Por cierto, conseguir a esos intermediarios requiere de una acción inteligente y sutil. Se recurre así a otras fórmulas, incluso románticas, épicas o enormemente emotivas para transmitir el mensaje, y se apela a la liberación, la justicia, al pueblo, la ética, las causas justas, la desigualdad, la lucha, etc. Entonces, bajo esos apelativos, atractivos y convocadores, aparecen estamentos de la sociedad que, ingenua o deliberadamente, compran el producto y dan el “auspicio”. Entre ellos los hay políticos, congresistas, rostros, influencers, personajes extremadamente atractivos —hasta lúdicos, y para qué decir sensacionalistas y preocupantemente livianos, pero entretenidos—, que sabiendo o al menos debiendo saber lo que hacen, comienzan a facilitar el camino del todo vale, el de todas las formas de lucha.
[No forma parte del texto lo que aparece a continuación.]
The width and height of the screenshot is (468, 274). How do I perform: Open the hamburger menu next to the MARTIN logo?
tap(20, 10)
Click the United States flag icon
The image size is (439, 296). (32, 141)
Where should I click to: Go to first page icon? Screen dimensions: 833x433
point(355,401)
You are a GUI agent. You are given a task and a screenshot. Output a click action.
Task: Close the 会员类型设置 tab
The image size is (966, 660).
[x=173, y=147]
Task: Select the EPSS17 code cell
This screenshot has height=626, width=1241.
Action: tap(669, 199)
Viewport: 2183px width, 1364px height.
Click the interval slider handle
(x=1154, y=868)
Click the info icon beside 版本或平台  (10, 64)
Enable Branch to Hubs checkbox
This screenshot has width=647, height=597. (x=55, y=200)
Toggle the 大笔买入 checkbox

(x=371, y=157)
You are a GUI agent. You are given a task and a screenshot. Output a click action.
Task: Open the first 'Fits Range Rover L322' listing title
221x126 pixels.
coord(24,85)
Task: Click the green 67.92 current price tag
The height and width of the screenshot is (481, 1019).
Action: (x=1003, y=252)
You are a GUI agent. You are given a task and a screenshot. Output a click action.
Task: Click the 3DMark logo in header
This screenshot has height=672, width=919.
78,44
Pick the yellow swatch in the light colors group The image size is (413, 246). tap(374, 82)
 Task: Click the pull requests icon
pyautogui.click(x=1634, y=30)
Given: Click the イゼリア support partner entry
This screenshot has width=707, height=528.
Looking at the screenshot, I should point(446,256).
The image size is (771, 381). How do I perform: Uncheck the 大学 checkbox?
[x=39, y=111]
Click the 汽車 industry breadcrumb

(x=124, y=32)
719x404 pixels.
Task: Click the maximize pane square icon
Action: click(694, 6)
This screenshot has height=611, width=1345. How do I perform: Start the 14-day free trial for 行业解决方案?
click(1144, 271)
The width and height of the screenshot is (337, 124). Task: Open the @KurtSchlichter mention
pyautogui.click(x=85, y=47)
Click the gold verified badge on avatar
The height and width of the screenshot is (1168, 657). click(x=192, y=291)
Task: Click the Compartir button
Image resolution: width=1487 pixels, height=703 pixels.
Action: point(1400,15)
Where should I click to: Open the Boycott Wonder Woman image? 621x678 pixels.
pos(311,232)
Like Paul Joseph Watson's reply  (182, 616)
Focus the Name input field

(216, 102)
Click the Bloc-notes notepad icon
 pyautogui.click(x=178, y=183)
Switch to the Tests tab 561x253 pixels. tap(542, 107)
Entonces comienza a reescribirse la historia, y el nuevo significado se masifica.
¿Cuánta ayuda (deliberada o ingenua) están recibiendo en Chile estos grupos para llevar a cabo la propaganda que buscan instalar? ¿Cuánta credibilidad damos nosotros a esos relatos? Como señalan McCombs y Shaw en su trabajo Agenda-setting and Mass Communication Theory: “Como un efecto de la acción de la prensa y de los demás medios de información, el público se hace consciente o ignora, presta atención o descuida, o enfatiza o pasa por alto elementos específicos de los escenarios públicos. La gente tiende a incluir o a excluir de sus propios conocimientos lo que los medios incluyen o excluyen de su propio contenido”. Los énfasis que se dan, el tono en el que se muestran determinadas informaciones, entrevistas y reportajes, el tamaño de la noticia, la posición en la que figura en las portadas, la frecuencia con la que se reitera no son fenómenos triviales ni casuales y debemos estar atentos a aquello. Legítimamente los medios además tienen públicos objetivos a quienes dirigen su información.
Pienso que siempre debemos preguntarnos: ¿Qué versión de los hechos es la que se busca instalar? ¿Es una donde prima lo llamativo, lo espectacular o lo importante? Me temo que de un tiempo a esta parte se ha privilegiado el sensacionalismo por sobre el enfoque sustantivo. Incluso cuando este está presente, no es contundente. A su turno, cabe otra pregunta: ¿Corresponde informar con objetividad sobre actos terroristas y permanecer aséptico cuando ha habido víctimas humanas? ¿Bajo qué concepto se puede ser condescendiente o lúdico para matizar o justificar el uso de la violencia en una sociedad democrática?
La convivencia en paz y la resolución de nuestros conflictos no solo depende de la capacidad de quienes detentan el poder formal, sino también de quienes detentan una incidencia relevante en la sociedad. Estos actores pueden colaborar en la búsqueda de soluciones pacíficas y políticas o pueden azuzar el conflicto y validar la violencia.